How Lewis, Vivian impacted my life
This past week, I’ve been reflecting on how the Civil Rights Movement planted the seeds which birthed a future generation of freedom fighters. Congressman John Lewis and Reverend C.T. Vivian, the co-organizer of the famous March on Washington, taught me how to not be afraid and how to fight for what you believe in, regardless of what is popular or unpopular. They taught me that if you believe in something, go for it. Speak up about it. Take action and stick up for your morals. They are why I, a 16-year-old Black man, fight against racial discrimination and fight for the rights of my people and my community here in LaGrange.
If this time of chaos has afforded us anything, it’s revolutionary thinking. Now, more than ever, is the time to start challenging modes of thinking and examining industry practices to ensure our future is equitable. We must use this moment to take a seat at the table, and if the table isn’t making life better, we must shake it — or better yet, break it down and build a new one. My generation is blessed with the ability to use technology like the internet and social media to direct how our future unfolds. Our community is blessed with an educational system and teachers who encourage us to develop and use our voice to protect others.
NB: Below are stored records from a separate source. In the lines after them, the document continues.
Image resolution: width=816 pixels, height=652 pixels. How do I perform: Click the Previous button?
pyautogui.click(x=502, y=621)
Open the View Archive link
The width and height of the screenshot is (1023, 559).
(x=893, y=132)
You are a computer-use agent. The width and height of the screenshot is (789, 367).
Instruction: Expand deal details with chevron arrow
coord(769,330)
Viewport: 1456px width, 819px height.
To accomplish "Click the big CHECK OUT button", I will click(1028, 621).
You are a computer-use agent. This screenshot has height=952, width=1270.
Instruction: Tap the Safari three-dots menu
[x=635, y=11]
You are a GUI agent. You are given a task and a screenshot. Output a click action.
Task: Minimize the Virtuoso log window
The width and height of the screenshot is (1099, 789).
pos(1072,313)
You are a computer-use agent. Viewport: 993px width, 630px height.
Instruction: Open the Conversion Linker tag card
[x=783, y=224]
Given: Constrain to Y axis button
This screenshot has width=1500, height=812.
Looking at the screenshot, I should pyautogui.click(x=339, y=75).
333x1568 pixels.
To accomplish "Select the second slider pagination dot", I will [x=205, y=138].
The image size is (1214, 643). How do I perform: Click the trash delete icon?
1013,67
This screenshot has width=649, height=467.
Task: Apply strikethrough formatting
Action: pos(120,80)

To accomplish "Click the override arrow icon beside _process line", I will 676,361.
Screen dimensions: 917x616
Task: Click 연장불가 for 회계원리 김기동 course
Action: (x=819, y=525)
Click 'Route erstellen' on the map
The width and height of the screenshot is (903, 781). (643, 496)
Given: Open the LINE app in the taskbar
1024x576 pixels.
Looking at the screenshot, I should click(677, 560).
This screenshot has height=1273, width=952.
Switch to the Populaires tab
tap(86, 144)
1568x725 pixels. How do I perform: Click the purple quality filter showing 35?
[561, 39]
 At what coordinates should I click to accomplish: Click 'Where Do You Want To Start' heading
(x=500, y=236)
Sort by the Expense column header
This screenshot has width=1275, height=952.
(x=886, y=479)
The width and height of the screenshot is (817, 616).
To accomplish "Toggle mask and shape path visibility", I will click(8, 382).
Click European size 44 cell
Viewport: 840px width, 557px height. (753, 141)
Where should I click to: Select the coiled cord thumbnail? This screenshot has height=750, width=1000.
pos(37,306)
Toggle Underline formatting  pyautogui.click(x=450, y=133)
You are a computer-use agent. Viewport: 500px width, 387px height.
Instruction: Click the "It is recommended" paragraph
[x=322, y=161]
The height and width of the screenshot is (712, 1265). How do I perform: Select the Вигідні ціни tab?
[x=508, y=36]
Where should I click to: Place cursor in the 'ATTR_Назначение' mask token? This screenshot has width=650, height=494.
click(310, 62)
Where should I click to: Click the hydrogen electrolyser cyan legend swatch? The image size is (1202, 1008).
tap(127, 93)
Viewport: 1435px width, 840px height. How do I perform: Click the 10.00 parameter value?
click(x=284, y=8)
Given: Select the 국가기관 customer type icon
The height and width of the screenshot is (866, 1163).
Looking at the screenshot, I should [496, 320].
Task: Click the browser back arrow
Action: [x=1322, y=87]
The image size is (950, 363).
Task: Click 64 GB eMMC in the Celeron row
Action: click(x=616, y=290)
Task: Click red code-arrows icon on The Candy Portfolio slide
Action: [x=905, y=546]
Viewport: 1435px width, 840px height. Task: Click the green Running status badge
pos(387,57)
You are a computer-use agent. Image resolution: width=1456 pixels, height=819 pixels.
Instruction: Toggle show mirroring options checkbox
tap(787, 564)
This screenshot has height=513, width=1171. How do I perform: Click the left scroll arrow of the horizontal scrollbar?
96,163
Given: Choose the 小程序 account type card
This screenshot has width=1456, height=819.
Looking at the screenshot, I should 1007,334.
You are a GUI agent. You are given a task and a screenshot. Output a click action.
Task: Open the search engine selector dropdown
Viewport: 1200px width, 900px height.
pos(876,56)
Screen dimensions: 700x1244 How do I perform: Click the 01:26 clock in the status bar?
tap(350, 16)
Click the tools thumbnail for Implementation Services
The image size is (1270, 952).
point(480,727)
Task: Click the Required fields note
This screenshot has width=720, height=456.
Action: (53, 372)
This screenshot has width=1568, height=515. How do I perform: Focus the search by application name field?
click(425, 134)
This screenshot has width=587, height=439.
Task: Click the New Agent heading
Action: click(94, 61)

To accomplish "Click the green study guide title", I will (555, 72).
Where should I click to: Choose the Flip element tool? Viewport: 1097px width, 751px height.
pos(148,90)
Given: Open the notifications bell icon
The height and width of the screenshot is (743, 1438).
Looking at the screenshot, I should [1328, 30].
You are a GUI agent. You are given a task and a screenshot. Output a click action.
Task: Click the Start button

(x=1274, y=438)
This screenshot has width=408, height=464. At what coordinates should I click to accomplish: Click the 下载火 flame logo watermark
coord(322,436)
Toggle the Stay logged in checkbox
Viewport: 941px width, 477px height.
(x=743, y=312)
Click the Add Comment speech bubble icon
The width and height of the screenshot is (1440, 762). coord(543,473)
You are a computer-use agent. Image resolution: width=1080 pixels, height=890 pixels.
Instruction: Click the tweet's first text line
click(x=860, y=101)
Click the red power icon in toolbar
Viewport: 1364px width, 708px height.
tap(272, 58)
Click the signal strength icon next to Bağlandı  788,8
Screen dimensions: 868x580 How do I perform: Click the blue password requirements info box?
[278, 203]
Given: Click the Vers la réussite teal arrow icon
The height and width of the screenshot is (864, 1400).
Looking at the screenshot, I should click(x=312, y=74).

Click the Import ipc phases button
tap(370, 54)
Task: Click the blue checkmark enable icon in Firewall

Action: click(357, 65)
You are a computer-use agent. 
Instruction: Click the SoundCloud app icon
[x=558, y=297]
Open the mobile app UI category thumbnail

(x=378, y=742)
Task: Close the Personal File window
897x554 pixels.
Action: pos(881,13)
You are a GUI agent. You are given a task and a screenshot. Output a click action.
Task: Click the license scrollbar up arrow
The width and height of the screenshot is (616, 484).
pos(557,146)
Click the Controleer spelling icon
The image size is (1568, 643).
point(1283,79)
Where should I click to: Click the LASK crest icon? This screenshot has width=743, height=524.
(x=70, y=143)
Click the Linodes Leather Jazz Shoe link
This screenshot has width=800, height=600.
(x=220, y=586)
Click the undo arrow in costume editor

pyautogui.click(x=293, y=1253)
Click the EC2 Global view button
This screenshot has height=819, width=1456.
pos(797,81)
With John Lewis’s death, the torch is now passed to my generation. Why? Lewis was one of the youngest people to attend that March on Washington so his death illuminates ways for young people like myself to create new paths. I challenge us all to remember John Lewis, and certainly Reverend C.T. Vivian, whenever we cast a vote, since the act of voting for people of color wouldn’t have been possible without them.
I challenge not only parents, but also those in my generation to influence their friends to vote. The world needs change. The world needs peace. The world needs a turnaround so as we vote in this upcoming election, we vote in their name.